SUPPLIED RECORDS:

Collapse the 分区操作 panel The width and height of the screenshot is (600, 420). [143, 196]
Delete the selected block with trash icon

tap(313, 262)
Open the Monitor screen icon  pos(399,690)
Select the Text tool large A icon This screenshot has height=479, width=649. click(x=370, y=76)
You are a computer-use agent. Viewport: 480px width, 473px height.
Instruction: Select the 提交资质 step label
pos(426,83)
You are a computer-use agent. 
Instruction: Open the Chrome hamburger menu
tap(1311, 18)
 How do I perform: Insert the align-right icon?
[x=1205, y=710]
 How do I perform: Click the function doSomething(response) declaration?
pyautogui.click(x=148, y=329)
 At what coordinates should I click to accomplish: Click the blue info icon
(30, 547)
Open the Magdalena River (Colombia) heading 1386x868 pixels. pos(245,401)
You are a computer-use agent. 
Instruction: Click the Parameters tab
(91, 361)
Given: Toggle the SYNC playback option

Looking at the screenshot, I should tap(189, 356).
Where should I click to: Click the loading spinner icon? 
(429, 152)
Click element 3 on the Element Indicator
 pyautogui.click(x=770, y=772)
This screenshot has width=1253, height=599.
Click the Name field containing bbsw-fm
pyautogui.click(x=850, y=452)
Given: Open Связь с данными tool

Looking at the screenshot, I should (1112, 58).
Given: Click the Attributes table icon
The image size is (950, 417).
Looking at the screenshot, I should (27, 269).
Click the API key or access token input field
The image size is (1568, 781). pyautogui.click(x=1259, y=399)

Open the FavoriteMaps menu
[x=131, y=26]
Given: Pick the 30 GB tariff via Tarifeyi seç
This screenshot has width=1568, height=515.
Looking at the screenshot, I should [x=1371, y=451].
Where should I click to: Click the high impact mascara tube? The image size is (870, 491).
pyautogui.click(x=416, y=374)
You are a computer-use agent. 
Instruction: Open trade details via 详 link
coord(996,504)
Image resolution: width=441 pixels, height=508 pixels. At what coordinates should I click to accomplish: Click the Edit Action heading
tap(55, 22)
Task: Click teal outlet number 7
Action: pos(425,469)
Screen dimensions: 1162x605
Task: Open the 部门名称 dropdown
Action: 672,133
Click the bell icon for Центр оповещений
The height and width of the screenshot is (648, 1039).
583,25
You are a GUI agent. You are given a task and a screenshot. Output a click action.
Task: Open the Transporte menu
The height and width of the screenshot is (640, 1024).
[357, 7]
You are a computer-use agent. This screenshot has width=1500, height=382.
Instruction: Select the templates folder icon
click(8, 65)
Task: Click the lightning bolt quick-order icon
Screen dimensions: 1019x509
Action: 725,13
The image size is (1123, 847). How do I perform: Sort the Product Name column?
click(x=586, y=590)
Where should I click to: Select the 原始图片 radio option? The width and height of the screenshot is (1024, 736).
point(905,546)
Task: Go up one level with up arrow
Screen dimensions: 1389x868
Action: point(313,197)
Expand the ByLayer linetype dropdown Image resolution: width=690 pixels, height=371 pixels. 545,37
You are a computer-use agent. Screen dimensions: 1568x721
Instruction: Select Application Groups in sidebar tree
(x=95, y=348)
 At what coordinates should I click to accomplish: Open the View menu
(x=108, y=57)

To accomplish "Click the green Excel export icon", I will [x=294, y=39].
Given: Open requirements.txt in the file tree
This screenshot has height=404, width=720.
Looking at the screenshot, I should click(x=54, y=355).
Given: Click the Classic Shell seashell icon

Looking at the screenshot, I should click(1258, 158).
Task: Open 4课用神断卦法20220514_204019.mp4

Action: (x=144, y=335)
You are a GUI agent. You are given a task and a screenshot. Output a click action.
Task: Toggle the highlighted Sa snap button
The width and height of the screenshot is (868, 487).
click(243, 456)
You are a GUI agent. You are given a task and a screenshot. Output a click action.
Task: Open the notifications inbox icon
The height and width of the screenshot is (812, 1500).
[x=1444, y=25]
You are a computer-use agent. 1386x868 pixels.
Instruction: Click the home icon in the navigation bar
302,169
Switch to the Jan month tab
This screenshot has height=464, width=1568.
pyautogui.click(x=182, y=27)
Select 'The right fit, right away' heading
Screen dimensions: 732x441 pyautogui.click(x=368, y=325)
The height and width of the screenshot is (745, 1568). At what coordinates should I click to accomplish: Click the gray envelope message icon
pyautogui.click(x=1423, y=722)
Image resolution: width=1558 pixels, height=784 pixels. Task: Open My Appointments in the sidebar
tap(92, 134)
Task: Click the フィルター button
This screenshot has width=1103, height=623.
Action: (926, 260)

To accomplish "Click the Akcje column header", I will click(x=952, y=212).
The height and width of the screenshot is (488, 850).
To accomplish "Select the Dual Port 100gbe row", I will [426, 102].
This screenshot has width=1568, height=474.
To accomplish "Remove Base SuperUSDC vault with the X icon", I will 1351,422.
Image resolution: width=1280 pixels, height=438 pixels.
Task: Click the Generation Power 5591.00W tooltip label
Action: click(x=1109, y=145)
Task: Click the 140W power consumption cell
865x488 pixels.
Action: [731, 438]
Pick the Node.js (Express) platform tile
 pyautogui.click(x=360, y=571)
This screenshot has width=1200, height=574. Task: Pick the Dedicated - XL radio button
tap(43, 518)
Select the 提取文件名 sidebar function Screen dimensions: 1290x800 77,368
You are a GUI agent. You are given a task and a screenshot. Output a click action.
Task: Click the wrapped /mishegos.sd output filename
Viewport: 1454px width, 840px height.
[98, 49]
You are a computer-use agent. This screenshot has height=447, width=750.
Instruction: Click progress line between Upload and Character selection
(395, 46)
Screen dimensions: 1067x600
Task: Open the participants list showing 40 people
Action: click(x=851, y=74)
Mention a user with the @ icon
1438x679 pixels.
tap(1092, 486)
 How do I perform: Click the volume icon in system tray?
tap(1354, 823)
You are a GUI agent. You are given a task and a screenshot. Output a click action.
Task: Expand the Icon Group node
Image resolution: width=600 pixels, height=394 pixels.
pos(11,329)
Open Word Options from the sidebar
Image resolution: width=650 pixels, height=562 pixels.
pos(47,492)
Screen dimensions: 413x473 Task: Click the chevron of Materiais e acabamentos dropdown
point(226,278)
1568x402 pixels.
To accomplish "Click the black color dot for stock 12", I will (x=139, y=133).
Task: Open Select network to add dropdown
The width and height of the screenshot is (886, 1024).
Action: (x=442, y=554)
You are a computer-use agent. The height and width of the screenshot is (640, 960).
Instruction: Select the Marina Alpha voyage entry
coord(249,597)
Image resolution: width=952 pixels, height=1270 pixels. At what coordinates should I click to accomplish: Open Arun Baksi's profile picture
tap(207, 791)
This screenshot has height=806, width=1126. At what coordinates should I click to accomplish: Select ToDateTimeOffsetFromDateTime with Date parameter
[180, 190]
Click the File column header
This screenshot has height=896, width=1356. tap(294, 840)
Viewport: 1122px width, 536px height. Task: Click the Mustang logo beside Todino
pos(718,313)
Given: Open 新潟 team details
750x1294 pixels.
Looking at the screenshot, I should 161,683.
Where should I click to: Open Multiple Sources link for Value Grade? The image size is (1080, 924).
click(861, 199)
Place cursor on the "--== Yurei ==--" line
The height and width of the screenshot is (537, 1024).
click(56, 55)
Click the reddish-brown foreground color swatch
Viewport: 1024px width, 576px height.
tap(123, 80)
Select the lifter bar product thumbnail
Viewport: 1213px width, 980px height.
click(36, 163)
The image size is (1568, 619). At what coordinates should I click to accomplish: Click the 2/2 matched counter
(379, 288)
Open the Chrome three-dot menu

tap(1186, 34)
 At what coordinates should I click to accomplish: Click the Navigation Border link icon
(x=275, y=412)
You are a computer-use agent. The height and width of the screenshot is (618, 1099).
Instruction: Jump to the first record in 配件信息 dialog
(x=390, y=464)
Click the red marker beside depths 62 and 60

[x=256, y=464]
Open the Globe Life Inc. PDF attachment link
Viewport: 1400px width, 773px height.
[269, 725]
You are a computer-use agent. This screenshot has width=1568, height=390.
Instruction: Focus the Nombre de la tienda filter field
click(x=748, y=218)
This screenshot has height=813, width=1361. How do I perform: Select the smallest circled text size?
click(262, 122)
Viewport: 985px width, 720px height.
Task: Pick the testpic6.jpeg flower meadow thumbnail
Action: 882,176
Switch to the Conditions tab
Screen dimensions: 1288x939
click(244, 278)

EXERCISE DESCRIPTION: Above this task is a listing. Restate, word for word and with nothing added, the lines from the one with "Instruction: Click the Parameters tab" through the one with "Given: Pick the 30 GB tariff via Tarifeyi seç".

REPLY:
Instruction: Click the Parameters tab
(91, 361)
Given: Toggle the SYNC playback option

Looking at the screenshot, I should tap(189, 356).
Where should I click to: Click the loading spinner icon? 
(429, 152)
Click element 3 on the Element Indicator
 pyautogui.click(x=770, y=772)
This screenshot has width=1253, height=599.
Click the Name field containing bbsw-fm
pyautogui.click(x=850, y=452)
Given: Open Связь с данными tool

Looking at the screenshot, I should (1112, 58).
Given: Click the Attributes table icon
The image size is (950, 417).
Looking at the screenshot, I should (27, 269).
Click the API key or access token input field
The image size is (1568, 781). pyautogui.click(x=1259, y=399)

Open the FavoriteMaps menu
[x=131, y=26]
Given: Pick the 30 GB tariff via Tarifeyi seç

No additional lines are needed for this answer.